| SUPPLIED PASSAGE |
============

During the Second World War, Poland found itself in an impossible situation. On September 1st, 1939, Nazi forces invaded from the West, and sixteen days later, Soviet forces attacked from the East. With the promise of help from Allied forces never coming to fruition, Poland fell. The Nazi’s soon began their mass persecution of the Jewish community, constructing ghettos and concentration camps throughout their newly occupied land.
The largest ghetto was in Warsaw, where the entire jewish population in that region was forced to relocate. At its peak, the ghetto housed around 460,000 people of Jewish descent, 85,000 of which were children. One woman, whose partner found himself in this ghetto, could not stand idly by.
Irena Sendler was a Polish social worker and nurse, who with the help of Zegota (the underground Polish Council to Aid Jews), rescued 2,500 Jewish children throughout the war. Being a nurse, Sendler found herself in the unique position of being able to obtain a permit, gaining access to the ghetto. Using the codename Jolanta, and under the pretense of being a social worker from the Contagious Disease Department, Sendler was able to smuggle children out of the ghetto. Not only did she forge documents for these children, but she also taught older children Catholic prayers in order to blend in and keep their true identities hidden. Sendler used many methods to smuggle children from the ghetto. Babies and smaller children were often lightly drugged and hidden in burlap sacks and toolboxes, whilst older children escaped through the sewers and underground network as well as being smuggled out in suitcases. Once the Nazi’s brought in plans to clear the ghetto and send the remaining Jews to Treblinka extermination camp, Sendler’s efforts intensified and she was eventually captured.

============

| TASKS TO PERFORM |
a: Answer these questions using the Irena Sendler passage.
(i) How many days after the Nazi invasion did Soviet forces attack Poland?
(ii) At its peak, how many children did the Warsaw ghetto hold?
(iii) What codename did Sendler use?
b: State whether each statement agrees with the Irena Sendler passage, and quote the words that decide it.
(i) The Warsaw ghetto was the largest ghetto.
(ii) Older children were hidden in burlap sacks.
(iii) Sendler entered the ghetto with a permit.
c: Carry on writing the Irena Sendler passage from its last sentence.

| DATA TO EXAMINE |
============

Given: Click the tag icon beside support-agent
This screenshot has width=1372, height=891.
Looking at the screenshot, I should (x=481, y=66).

============

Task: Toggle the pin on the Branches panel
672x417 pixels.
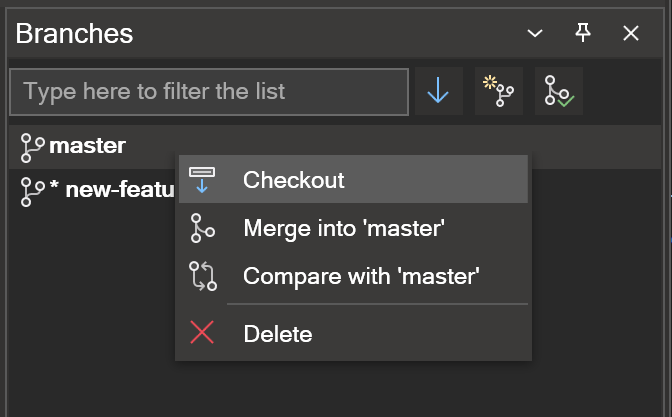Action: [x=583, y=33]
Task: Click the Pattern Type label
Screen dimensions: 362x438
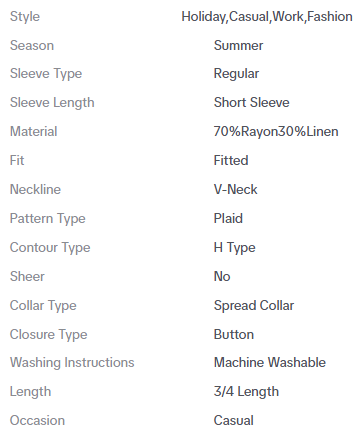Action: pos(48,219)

============

| SET OF ANSWERS |
a:
(i) Sixteen days.
(ii) 85,000.
(iii) Jolanta.

b:
(i) Yes: "The largest ghetto was in Warsaw"
(ii) No: "Babies and smaller children were often lightly drugged and hidden in burlap sacks and toolboxes, whilst older children escaped through the sewers and underground network"
(iii) Yes: "being able to obtain a permit, gaining access to the ghetto"

c:
To put the amount of children she saved into perspective, of the 1,000,000 Jewish children in Poland, only 5,000 survived. Sendler’s selflessness accounted for half of those children. To preserve their identities, Sendler made sure to write the names and addresses of all the children she saved on cigarette papers which she buried in her garden. This was to ensure that the children she rescued had the chance to reconnect with their heritage and potentially find their families, if they survived. Even under torture, Sendler never gave up information that would lead the Nazi’s to these children.
Sendler was recognised by Yad Vashem, received a nomination for the Nobel Peace Prize and a letter from the Pope. However, despite all she did, Sendler remained modest about her achievement stating that she felt she was not a hero like many claimed and often had ‘pangs of conscience that [she] did so little’.